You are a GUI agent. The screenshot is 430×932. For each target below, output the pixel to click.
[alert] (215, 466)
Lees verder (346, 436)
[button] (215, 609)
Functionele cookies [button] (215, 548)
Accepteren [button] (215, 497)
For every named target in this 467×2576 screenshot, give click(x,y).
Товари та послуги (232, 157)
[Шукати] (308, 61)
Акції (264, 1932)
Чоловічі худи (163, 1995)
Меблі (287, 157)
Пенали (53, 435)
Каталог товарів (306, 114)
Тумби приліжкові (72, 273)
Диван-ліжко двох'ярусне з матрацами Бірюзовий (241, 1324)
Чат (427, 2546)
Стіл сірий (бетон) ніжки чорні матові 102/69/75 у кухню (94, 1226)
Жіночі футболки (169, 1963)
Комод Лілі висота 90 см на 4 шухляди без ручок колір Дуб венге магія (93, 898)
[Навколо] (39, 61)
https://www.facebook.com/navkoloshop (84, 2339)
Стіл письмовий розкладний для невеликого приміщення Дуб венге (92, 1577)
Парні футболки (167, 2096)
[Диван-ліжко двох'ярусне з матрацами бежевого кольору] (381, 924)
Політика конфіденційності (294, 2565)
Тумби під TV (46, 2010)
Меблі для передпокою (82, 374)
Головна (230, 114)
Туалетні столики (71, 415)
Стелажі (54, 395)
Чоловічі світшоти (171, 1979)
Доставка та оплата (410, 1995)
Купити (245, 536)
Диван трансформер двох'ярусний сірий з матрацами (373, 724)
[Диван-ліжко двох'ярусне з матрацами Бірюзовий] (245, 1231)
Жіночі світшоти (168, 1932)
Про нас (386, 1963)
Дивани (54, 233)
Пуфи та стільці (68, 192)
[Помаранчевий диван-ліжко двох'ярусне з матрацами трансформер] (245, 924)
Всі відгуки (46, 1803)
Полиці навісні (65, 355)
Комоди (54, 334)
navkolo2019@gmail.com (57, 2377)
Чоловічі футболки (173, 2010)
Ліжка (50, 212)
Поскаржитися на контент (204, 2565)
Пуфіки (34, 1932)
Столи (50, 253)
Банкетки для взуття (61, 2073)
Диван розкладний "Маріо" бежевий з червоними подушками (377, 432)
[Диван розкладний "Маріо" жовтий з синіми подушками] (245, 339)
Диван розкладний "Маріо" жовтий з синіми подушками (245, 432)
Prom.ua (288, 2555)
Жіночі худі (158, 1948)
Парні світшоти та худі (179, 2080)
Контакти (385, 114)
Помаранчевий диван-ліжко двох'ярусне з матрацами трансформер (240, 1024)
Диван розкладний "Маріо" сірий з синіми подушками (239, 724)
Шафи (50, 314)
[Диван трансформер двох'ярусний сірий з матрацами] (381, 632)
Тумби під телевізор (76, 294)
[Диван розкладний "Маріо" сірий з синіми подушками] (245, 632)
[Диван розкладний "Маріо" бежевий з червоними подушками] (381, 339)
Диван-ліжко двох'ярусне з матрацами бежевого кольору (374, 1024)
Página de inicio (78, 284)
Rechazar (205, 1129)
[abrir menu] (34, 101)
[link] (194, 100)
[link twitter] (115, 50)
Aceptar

++++

* [TASK]: Quote only the lines from the line containing "Комоди (54, 334)" through the end of the entries, keeping the first and the last.

* [ANSWER TO THE PROBLEM]:
Комоди (54, 334)
navkolo2019@gmail.com (57, 2377)
Чоловічі футболки (173, 2010)
Ліжка (50, 212)
Поскаржитися на контент (204, 2565)
Пуфіки (34, 1932)
Столи (50, 253)
Банкетки для взуття (61, 2073)
Диван розкладний "Маріо" бежевий з червоними подушками (377, 432)
[Диван розкладний "Маріо" жовтий з синіми подушками] (245, 339)
Диван розкладний "Маріо" жовтий з синіми подушками (245, 432)
Prom.ua (288, 2555)
Жіночі худі (158, 1948)
Парні світшоти та худі (179, 2080)
Контакти (385, 114)
Помаранчевий диван-ліжко двох'ярусне з матрацами трансформер (240, 1024)
Диван розкладний "Маріо" сірий з синіми подушками (239, 724)
Шафи (50, 314)
[Диван трансформер двох'ярусний сірий з матрацами] (381, 632)
Тумби під телевізор (76, 294)
[Диван розкладний "Маріо" сірий з синіми подушками] (245, 632)
[Диван розкладний "Маріо" бежевий з червоними подушками] (381, 339)
Диван-ліжко двох'ярусне з матрацами бежевого кольору (374, 1024)
Página de inicio (78, 284)
Rechazar (205, 1129)
[abrir menu] (34, 101)
[link] (194, 100)
[link twitter] (115, 50)
Aceptar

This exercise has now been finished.